Friday morning [August 29] we went in a chaise in pursuit of a lead mine said to lie about five miles off, which we found after great and indefatigable search. We tied our horse and descended, by direction, into a somewhat steep glen, at the bottom of which we found the covered entrance of a little canal about five feet wide. Into this artificial cavern we fired a gun to call out the miner from within. The report was long and loudly echoed and after a weary interval we discerned a boat with lamps lighted on its side issuing from this dreary abode. We welcomed the miner to the light of the sun, and leaving our hats without, and binding our heads, we lay down in the boat and were immediately introduced to a cave varying in height from four to six and eight feet, hollowed in a pretty soft sandstone through which the water continually drops. When we lost the light of the entrance and saw only this gloomy passage by the light of lamps, it required no effort of the imagination to believe we were leaving the world, and our smutty ferryman was a true Charon.
After sailing a few hundred feet, the vault grew higher and wider overhead, and there was a considerable trickling of water on our left; this was the ventilator of the mine and reaches up to the surface of the earth. We continued to advance in this manner for 900 feet, and then got out of the boat and walked on planks a little way to the end of this excavation. Here we expected to find the lead vein, and the operations of the subterranean man, but were sadly disappointed. He had been digging through this stone for 12 years, and has not yet discovered any lead at all. Indications of lead at the surface led some Boston gentlemen to set this man at work, in the expectation that after cutting his dark canal for 1000 feet, he would reach the vein, and the canal would then draw off the water which prevented them from digging from above. As yet he has found no lead, but, as he gamely observed, 'has reached some excellent granite.' In this part of the work he has forty dollars for every foot he advances and it occupies him ten days to earn this.
He has advanced 975 feet, and spends his days, winter and summer,alone in this damp and silent tomb. He says the place is excellent for meditation; and that he sees no goblins. Many visitors come to his dark residence, and pay him a shilling apiece for the sight. A young man, he said, came the day before us, who after going in a little way was taken with terror and said he felt faint, and returned. Said miner is a brawny person, and discreet withal; has a wife and lives near the hole. All his excavations are performed by successive blasting.

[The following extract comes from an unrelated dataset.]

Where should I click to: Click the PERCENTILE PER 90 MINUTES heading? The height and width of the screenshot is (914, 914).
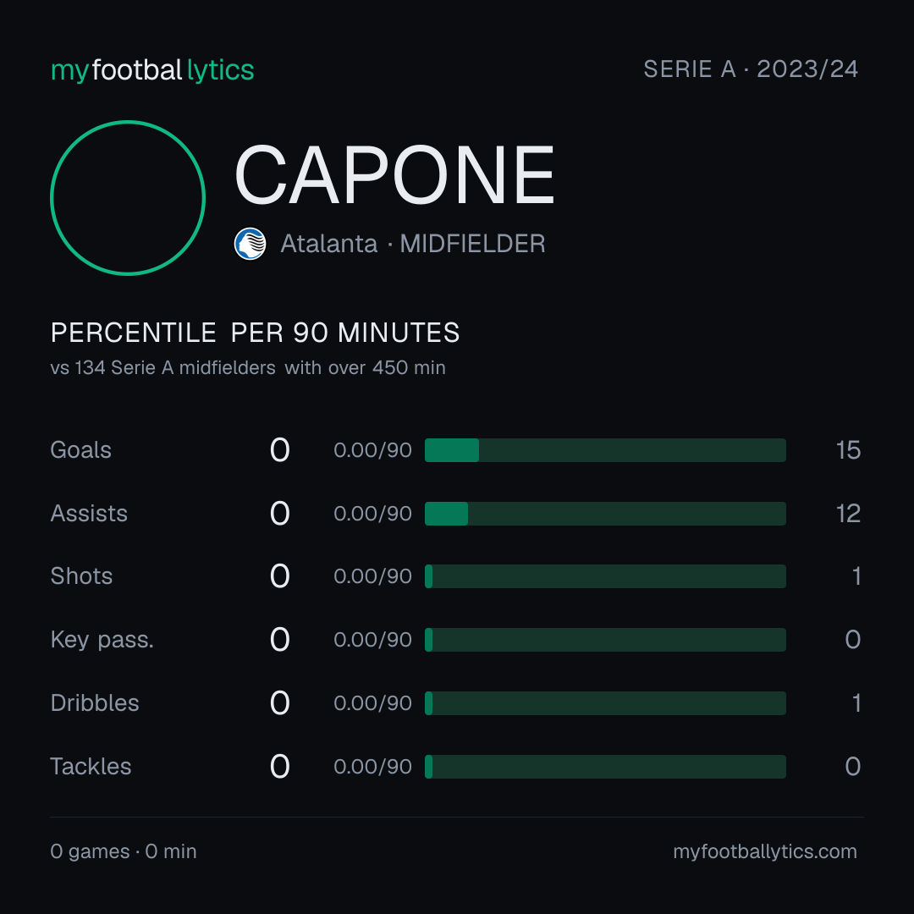click(255, 333)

In the afternoon I set out on my way to Greenfield, intending to pass the Sabbath with George Ripley. Mr. Strong insisted on carrying me to Hatfield, and thence I passed, chiefly on foot, through Whately and Deerfield over sands and pine barrens, and across Green River to Greenfield, and did not arrive there till after ten o'clock and found both taverns shut up. I should have staid in Deerfield if Mr. S. had not ridiculed the idea of getting to Greenfield that night.